I was thinking recently about some of the things I’ve lost as I’ve grown older. But since I’m basically an optimist, after a while I also began to consider the good things I’ve found. I decided to make a list and try to balance lost with found.

Lost: My beloved husband after 27 years of marriage. I miss him every day. There are so many things I wish I could tell him.
Found: Sole custody of the TV remote and of my own time.

Lost: The dog I adored, who died a few years ago when he was about 15. I loved him as if he were my last child—the one who would never leave home. Dogs are so much like humans. They understand our emotions and we understand theirs.
Found: The cat who’s now the center of my life. Before Velvet came to live with me, I thought a cat would be dull company, compared to a dog, but it’s not true. In the past I’ve always had cats in multiples, sometimes with a dog as well. An only cat is something else altogether. I’m all she’s got and she’s all I’ve got. It’s a very intense relationship. And where the dog kowtowed and tried hard to please me, she treats me as if we’re equal. She’s a completely alien creature, unpredictable and therefore fascinating.

Lost: To death, my parents, my brother and so many friends.
Found: A gut-level understanding of just how much my children and grandchildren mean to me, and how much I value and appreciate my close friends. Family and friendships are more important than career, romance or anything else. I didn’t always know that.
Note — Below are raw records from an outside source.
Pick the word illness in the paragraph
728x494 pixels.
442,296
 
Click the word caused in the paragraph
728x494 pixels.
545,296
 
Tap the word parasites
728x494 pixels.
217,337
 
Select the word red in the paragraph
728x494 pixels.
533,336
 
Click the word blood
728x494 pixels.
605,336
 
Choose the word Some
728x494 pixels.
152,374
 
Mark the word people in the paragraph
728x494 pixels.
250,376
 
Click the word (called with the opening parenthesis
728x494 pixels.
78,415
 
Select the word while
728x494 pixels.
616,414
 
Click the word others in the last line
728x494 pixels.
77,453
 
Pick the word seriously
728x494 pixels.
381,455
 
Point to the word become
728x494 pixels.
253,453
Lost: My ability to multitask. I used to spend my evenings reading the New York Times while watching television. I had no trouble keeping track of both. I can’t do that any longer.
Found: How satisfying it is to concentrate on one thing at a time and to succeed occasionally at living fully in the moment.
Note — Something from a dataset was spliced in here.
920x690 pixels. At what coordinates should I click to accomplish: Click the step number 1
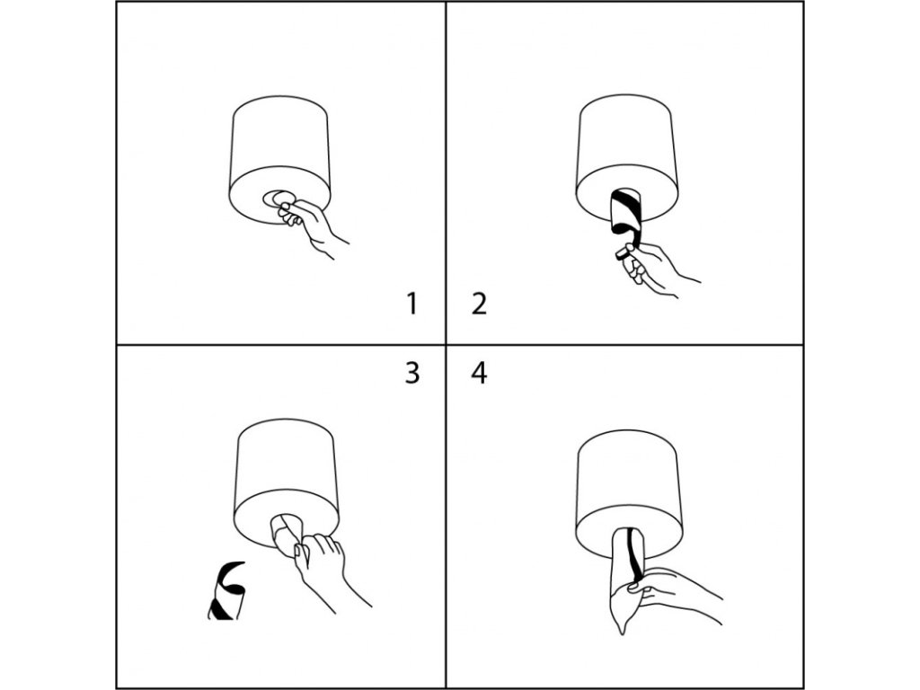(x=411, y=304)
Lost: The occasional pleasure of making eye contact with a man I don’t know, or barely know, and realizing that he finds me interesting and attractive. For my part, I can still appreciate a good-looking man (I’m not dead yet). And the men who catch my eye are all ages. I’m not alone in that. A friend of mine, who’s also in her 80s, was driving her car when she spotted a middle-aged man jogging on the sidewalk. He was wearing shorts, and she was so busy appreciating his long, sinewy legs that she drove right up over the curb when she turned a corner.
Found: The freedom that comes when you just don’t much care what most people think of you. Including men.
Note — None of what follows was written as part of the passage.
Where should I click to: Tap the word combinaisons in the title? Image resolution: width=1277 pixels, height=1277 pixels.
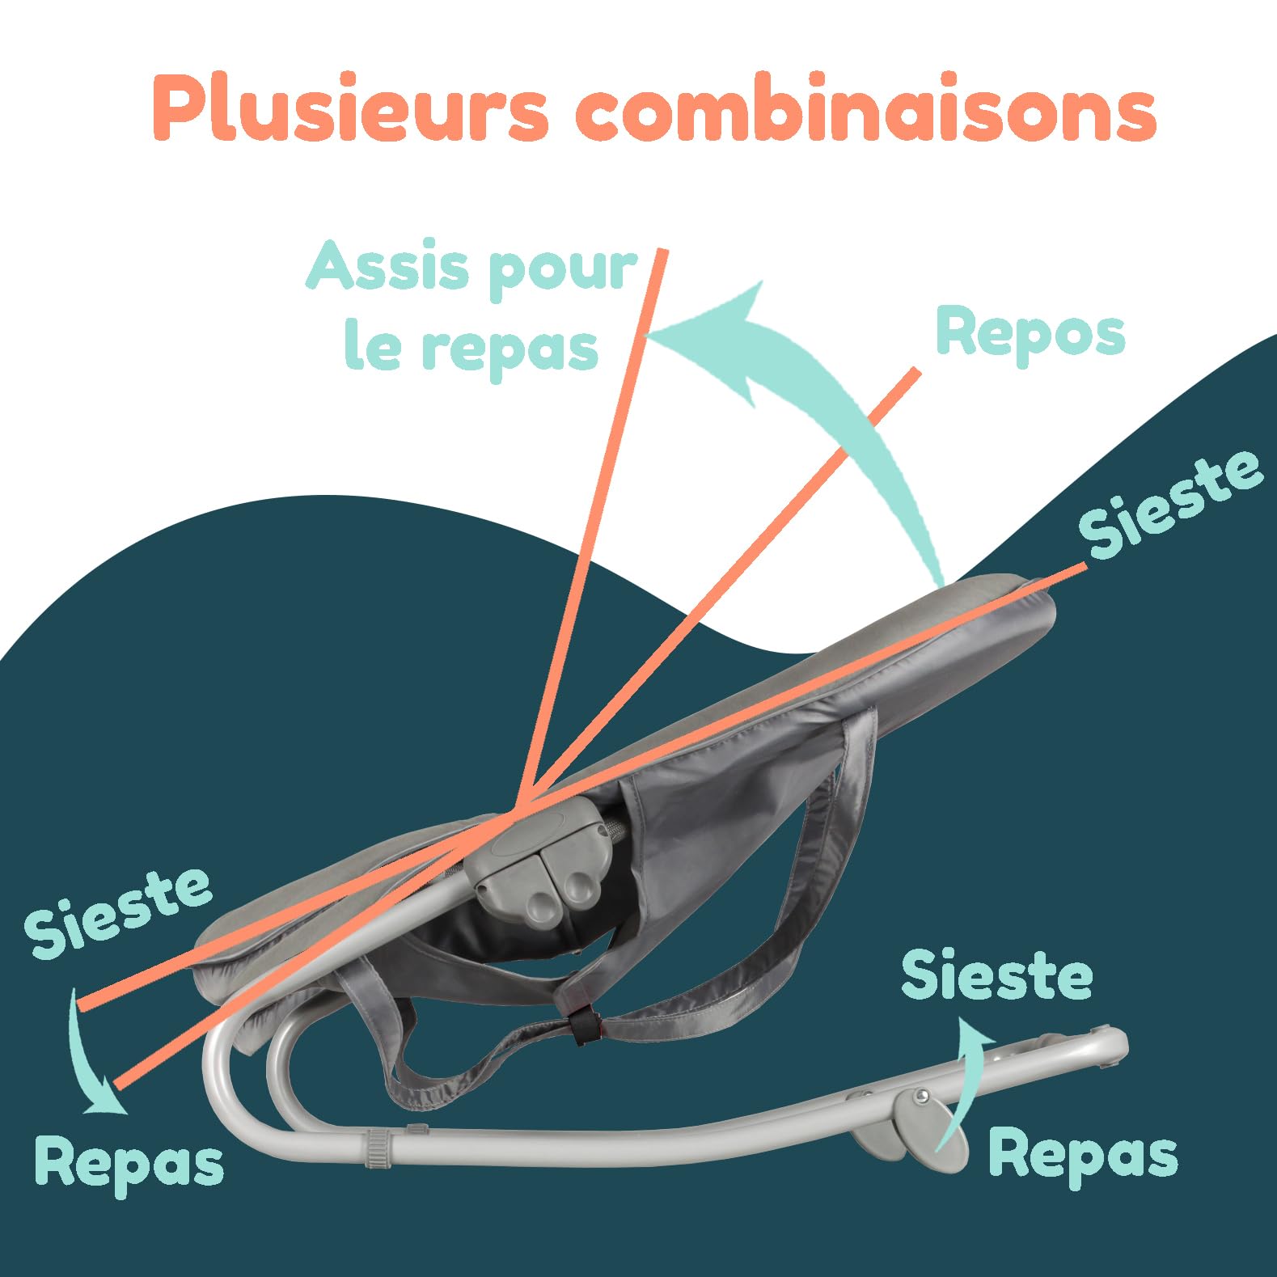865,106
Lost: My lifelong dream of publishing a mystery. Years ago, I actually wrote one, and my agent couldn’t find a publisher for it. It lives in a drawer in my desk.
Found: Writing that mystery was more fun than anything else I’ve ever done. The research (it was a historical mystery) and the writing took about a year and totally absorbed me. In fact, they were so much fun that I’d be willing to try again whether I ended up with a publishable book or not.

Lost: My inclination to daydream about the future, now that there isn’t nearly as much of it ahead of me. I used to spend a lot of time daydreaming.
Found: The time to dwell on memories instead. I’m fortunate enough to have lots of good ones that are fun to recall.

Lost: The sense that my future is almost limitless—or at least that death is so far off that there’s no point in thinking about it.
Found: Acceptance, mostly, that I haven’t much time left. That awareness feeds into so much of my thinking. When a pundit predicts some disaster that will probably happen by 2030 or 2050, I assume I won’t be around to experience it, and that’s a relief, though I worry about my kids and grandkids. At 83, I know I could be gone a year from now. A week from now. Tomorrow. But there’s not much I can do about that, so there’s no point in thinking about it.

Found: A new equanimity. Lots of things happen and instead of getting upset, I recall that I’ve been through similar experiences before and survived. Things are rarely as bad as we expect them to be.
Lost: That sense of equanimity when it comes to politics, which are strange and scary these days. No one has been through anything like this before.

Never lost: The feeling that there aren’t enough hours in the day for all the things I want to do.
Found: A suspicion that slow living—or slower living—could actually be a very enjoyable thing.